Exercise inputs Start Marker
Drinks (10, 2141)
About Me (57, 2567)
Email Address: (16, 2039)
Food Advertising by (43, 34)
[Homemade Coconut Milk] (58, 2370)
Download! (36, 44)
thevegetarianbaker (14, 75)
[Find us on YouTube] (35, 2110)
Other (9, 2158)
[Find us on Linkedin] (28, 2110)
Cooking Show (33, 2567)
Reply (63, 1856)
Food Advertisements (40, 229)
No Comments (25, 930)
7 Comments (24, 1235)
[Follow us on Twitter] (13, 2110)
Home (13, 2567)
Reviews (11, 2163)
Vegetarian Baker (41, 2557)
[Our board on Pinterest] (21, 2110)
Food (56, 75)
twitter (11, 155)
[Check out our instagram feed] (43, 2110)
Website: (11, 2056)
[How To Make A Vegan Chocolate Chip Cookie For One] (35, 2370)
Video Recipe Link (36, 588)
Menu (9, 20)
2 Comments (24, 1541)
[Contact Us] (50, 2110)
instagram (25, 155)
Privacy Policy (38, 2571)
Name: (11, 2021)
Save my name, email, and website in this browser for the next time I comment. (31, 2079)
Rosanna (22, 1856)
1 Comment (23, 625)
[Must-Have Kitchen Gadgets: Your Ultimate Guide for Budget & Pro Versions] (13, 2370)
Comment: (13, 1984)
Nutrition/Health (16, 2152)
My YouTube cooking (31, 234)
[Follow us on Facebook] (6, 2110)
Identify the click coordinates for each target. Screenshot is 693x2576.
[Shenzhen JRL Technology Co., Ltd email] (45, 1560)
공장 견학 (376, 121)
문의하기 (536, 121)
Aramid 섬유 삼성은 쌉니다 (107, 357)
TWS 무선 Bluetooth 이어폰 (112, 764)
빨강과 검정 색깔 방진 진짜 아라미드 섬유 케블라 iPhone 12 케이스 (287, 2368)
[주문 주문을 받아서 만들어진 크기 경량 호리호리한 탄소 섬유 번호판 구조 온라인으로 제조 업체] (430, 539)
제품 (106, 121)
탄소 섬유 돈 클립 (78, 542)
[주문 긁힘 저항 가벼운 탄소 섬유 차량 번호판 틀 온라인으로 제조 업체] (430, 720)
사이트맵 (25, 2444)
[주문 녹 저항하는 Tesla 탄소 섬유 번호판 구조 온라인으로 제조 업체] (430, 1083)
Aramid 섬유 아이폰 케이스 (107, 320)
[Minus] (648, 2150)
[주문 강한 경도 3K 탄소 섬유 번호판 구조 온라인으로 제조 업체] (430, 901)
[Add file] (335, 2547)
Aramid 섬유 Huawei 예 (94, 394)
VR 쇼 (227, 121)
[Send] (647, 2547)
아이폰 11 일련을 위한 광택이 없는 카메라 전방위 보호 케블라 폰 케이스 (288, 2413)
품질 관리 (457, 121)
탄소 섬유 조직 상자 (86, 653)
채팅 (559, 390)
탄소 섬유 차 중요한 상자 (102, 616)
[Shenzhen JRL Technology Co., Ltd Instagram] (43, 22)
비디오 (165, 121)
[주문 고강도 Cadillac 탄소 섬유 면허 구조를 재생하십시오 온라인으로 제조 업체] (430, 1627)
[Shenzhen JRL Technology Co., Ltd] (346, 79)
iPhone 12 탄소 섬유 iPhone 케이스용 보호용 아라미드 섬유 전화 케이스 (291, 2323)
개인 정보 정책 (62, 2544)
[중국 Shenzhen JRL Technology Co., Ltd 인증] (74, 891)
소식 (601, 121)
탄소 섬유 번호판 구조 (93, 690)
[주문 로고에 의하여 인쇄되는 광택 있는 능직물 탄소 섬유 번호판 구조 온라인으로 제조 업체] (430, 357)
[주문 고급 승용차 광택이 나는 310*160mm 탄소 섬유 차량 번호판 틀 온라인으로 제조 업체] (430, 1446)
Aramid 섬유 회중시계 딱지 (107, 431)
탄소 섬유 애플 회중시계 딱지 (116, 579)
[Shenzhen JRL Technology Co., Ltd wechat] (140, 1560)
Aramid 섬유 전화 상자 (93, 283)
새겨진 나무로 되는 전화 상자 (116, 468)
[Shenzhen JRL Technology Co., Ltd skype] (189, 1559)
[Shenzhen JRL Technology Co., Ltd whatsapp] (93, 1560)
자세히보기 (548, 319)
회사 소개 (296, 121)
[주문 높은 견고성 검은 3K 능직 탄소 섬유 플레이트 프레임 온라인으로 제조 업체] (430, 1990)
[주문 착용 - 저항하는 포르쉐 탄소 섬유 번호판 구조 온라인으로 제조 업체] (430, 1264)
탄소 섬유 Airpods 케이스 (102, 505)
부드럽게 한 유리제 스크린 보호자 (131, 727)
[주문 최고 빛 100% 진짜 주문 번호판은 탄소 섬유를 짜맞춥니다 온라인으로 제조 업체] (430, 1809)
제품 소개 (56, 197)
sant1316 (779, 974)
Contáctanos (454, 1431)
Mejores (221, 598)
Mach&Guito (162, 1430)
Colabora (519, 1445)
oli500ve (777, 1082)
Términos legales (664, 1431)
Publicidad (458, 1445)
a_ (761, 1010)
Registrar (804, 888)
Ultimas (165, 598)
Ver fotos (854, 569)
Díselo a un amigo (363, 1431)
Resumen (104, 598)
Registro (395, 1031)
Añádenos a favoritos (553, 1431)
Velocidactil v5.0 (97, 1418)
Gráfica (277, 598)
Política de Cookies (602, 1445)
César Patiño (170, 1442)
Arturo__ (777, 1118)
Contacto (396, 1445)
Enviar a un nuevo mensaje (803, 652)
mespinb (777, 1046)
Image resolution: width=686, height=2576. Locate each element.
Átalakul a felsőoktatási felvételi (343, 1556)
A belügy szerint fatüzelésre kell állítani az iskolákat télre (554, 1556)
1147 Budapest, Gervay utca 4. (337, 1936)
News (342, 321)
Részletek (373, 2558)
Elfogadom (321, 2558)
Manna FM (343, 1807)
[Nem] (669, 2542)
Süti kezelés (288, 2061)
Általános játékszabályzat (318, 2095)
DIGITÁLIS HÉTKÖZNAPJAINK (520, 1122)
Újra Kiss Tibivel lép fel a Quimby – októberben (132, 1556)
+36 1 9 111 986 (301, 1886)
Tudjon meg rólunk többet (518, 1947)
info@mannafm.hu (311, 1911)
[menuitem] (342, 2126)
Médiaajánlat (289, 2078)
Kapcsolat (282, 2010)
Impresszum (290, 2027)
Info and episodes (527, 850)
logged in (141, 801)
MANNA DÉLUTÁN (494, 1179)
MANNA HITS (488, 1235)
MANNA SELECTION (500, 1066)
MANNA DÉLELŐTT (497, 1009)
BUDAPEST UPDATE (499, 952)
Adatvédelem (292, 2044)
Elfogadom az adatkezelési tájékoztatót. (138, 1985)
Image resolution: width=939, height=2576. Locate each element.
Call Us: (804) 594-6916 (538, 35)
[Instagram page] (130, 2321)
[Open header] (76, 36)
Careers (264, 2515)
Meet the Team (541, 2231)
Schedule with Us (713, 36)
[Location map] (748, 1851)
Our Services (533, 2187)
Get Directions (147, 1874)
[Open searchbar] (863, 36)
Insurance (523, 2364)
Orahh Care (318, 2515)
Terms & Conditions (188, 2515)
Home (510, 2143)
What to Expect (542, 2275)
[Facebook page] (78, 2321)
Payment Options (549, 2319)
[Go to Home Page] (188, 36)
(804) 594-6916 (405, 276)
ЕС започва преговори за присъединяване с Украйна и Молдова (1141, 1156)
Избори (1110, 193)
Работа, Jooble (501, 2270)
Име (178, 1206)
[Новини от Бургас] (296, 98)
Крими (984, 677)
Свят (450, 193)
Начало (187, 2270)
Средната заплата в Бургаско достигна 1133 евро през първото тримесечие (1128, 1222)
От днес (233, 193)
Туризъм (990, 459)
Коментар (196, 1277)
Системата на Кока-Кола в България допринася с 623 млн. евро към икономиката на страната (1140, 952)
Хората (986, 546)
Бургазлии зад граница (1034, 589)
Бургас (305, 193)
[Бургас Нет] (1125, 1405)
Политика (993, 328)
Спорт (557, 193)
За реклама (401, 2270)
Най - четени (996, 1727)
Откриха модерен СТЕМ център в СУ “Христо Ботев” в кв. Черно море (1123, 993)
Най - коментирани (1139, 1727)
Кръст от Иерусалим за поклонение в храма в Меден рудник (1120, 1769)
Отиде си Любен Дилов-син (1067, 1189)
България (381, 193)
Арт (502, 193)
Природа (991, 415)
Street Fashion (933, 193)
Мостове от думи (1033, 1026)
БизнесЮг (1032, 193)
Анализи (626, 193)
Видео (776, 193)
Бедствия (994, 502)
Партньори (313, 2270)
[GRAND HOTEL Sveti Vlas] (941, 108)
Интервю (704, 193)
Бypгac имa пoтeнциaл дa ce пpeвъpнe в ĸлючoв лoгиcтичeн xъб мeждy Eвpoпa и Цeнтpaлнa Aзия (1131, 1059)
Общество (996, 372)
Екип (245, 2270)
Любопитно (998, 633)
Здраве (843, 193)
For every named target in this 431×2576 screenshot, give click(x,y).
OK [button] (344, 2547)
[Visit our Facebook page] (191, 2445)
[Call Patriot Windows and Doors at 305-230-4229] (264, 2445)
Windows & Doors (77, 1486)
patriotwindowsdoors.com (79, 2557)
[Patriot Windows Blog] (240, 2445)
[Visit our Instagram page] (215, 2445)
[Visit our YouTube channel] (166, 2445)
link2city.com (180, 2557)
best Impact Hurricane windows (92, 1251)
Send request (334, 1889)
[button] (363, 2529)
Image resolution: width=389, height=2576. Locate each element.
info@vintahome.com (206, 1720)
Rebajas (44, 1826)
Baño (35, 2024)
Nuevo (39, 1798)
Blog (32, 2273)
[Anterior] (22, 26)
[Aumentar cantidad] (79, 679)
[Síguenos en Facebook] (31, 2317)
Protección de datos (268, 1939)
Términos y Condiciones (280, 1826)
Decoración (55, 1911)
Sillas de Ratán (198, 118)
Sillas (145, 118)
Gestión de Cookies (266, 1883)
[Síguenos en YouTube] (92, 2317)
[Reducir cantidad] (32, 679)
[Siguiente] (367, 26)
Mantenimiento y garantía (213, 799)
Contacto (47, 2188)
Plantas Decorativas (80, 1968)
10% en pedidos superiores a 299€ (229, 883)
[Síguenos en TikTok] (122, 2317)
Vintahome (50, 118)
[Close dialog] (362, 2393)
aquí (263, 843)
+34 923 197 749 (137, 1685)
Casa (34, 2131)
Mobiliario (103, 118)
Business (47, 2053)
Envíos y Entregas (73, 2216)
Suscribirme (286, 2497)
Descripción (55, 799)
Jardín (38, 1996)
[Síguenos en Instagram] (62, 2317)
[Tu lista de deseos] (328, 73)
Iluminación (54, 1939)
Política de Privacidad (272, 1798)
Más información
Exercise inputs End Marker
What the task asks: Copy exactly the stretch of data above from the line with "VR 쇼 (227, 121)" through the line with "Mejores (221, 598)", and omit all other lines.

Response to this task:
VR 쇼 (227, 121)
[Send] (647, 2547)
아이폰 11 일련을 위한 광택이 없는 카메라 전방위 보호 케블라 폰 케이스 (288, 2413)
품질 관리 (457, 121)
탄소 섬유 조직 상자 (86, 653)
채팅 (559, 390)
탄소 섬유 차 중요한 상자 (102, 616)
[Shenzhen JRL Technology Co., Ltd Instagram] (43, 22)
비디오 (165, 121)
[주문 고강도 Cadillac 탄소 섬유 면허 구조를 재생하십시오 온라인으로 제조 업체] (430, 1627)
[Shenzhen JRL Technology Co., Ltd] (346, 79)
iPhone 12 탄소 섬유 iPhone 케이스용 보호용 아라미드 섬유 전화 케이스 (291, 2323)
개인 정보 정책 (62, 2544)
[중국 Shenzhen JRL Technology Co., Ltd 인증] (74, 891)
소식 (601, 121)
탄소 섬유 번호판 구조 (93, 690)
[주문 로고에 의하여 인쇄되는 광택 있는 능직물 탄소 섬유 번호판 구조 온라인으로 제조 업체] (430, 357)
[주문 고급 승용차 광택이 나는 310*160mm 탄소 섬유 차량 번호판 틀 온라인으로 제조 업체] (430, 1446)
Aramid 섬유 회중시계 딱지 (107, 431)
탄소 섬유 애플 회중시계 딱지 (116, 579)
[Shenzhen JRL Technology Co., Ltd wechat] (140, 1560)
Aramid 섬유 전화 상자 (93, 283)
새겨진 나무로 되는 전화 상자 (116, 468)
[Shenzhen JRL Technology Co., Ltd skype] (189, 1559)
[Shenzhen JRL Technology Co., Ltd whatsapp] (93, 1560)
자세히보기 (548, 319)
회사 소개 (296, 121)
[주문 높은 견고성 검은 3K 능직 탄소 섬유 플레이트 프레임 온라인으로 제조 업체] (430, 1990)
[주문 착용 - 저항하는 포르쉐 탄소 섬유 번호판 구조 온라인으로 제조 업체] (430, 1264)
탄소 섬유 Airpods 케이스 (102, 505)
부드럽게 한 유리제 스크린 보호자 (131, 727)
[주문 최고 빛 100% 진짜 주문 번호판은 탄소 섬유를 짜맞춥니다 온라인으로 제조 업체] (430, 1809)
제품 소개 (56, 197)
sant1316 (779, 974)
Contáctanos (454, 1431)
Mejores (221, 598)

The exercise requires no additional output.